Observation 2. Human requirements are decreasing, compute requirements are increasing.

In each era, the manual input required by humans becomes more abstracted, from feature engineers, to labellers and architects, to demonstrators. This also means that systems must increasingly learn by themselves, which has led to each era leveraging more compute than its predecessor.

Observation 3. Systems for different data modalities are increasingly homogenous.

In Era 1, each task within a modality required a new system (replacing the learned component, and possibly requiring new features to be extracted). In Era 2, architectural components would be common within a modality (e.g. convolutions for image classification/segmentation/depth prediction) though different across modalities. Datasets would largely be task-specific. Era 3 has seen a single architecture (transformer) dominate across tasks and modalities, and datasets for each modality provide a strong pretrained start-point for multiple tasks within that modality. We are beginning to see multi-modal models, though these are bottlenecked by the quantity of aligned data across modalities.

Extrapolations

It’s risky to extrapolate based on three datapoints, but since we are collecting them at a rate of one per decade, let’s have a guess at what Era 4 might look like.

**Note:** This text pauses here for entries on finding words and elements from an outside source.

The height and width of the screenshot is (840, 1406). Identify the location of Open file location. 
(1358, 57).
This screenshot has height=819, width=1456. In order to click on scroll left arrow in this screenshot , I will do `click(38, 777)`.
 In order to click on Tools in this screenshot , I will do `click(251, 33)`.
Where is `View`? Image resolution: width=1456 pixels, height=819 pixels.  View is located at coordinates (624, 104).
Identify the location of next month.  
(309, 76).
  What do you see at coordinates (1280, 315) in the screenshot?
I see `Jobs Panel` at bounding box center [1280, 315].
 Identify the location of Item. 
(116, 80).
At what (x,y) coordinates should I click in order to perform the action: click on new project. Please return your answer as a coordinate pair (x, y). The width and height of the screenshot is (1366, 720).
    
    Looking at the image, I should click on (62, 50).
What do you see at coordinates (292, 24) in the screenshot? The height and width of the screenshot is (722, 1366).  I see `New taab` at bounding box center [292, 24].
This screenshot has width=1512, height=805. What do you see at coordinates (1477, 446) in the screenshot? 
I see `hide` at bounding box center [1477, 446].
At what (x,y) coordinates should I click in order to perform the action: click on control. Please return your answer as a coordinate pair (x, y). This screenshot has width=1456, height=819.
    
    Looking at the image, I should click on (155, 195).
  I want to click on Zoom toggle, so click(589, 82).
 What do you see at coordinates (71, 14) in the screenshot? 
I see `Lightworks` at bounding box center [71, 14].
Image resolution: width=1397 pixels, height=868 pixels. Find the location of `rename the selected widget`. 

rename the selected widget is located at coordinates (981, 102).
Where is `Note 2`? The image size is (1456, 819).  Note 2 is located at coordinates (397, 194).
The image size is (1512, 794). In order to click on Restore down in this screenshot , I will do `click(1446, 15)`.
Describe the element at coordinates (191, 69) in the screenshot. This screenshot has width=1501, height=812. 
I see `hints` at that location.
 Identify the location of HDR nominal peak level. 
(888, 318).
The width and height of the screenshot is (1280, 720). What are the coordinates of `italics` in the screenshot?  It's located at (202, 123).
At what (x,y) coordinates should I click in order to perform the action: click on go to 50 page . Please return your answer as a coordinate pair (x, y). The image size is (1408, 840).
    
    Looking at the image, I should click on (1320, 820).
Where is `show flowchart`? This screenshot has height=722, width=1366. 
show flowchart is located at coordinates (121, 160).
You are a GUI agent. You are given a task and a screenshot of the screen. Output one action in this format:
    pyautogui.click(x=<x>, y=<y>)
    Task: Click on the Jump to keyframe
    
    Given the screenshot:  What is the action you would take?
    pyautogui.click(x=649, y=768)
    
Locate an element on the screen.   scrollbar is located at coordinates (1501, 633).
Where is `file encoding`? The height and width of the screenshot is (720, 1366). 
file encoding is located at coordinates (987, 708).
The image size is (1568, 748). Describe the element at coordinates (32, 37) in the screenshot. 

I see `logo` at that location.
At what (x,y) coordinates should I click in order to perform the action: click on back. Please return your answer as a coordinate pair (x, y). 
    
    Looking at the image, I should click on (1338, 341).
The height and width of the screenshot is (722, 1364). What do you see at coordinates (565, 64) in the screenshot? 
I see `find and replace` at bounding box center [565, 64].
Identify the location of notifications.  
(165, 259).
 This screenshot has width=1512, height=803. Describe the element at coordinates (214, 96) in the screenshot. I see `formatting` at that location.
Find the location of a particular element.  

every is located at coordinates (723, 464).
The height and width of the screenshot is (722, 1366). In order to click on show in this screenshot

Extrapolation 1. Era 4 will not have distinct pretraining and alignment phases.

Currently, a large amount of effort goes into taking a pretrained self-supervised transformer, and aligning it (e.g. SFT, RLHF, DPO) to suit downstream users’ needs. It’s hard work and numerous issues persist (e.g. hallucinations, bias, jailbreaking). New eras are created by adopting a modeling paradigm that sidesteps the bottleneck of the previous era (Observation 1). As such, rather than being advanced by improved alignment methods, Era 4 will instead sidestep the need for this alignment phase altogether.

Extrapolation 2. A more abstracted reliance on humans.

Observation 2 notes a trend towards less reliance on manual human input. While Era 3 systems largely ignore human design, human-generated datasets remain at their core. This imposes a hard limit on what a system can learn. Era 4 will continue to reduce reliance on human input, perhaps in a role even more abstract than as demonstrators (e.g. learning from interaction with humans).

Extrapolation 3. The AI research community will become monolithic.

Observation 3 suggests a trend towards a single system that will work across all modalities. It may not make sense to have separate communities working on computer vision, language, robotics etc., as all these areas will be jointly training and utilizing the same common model(s).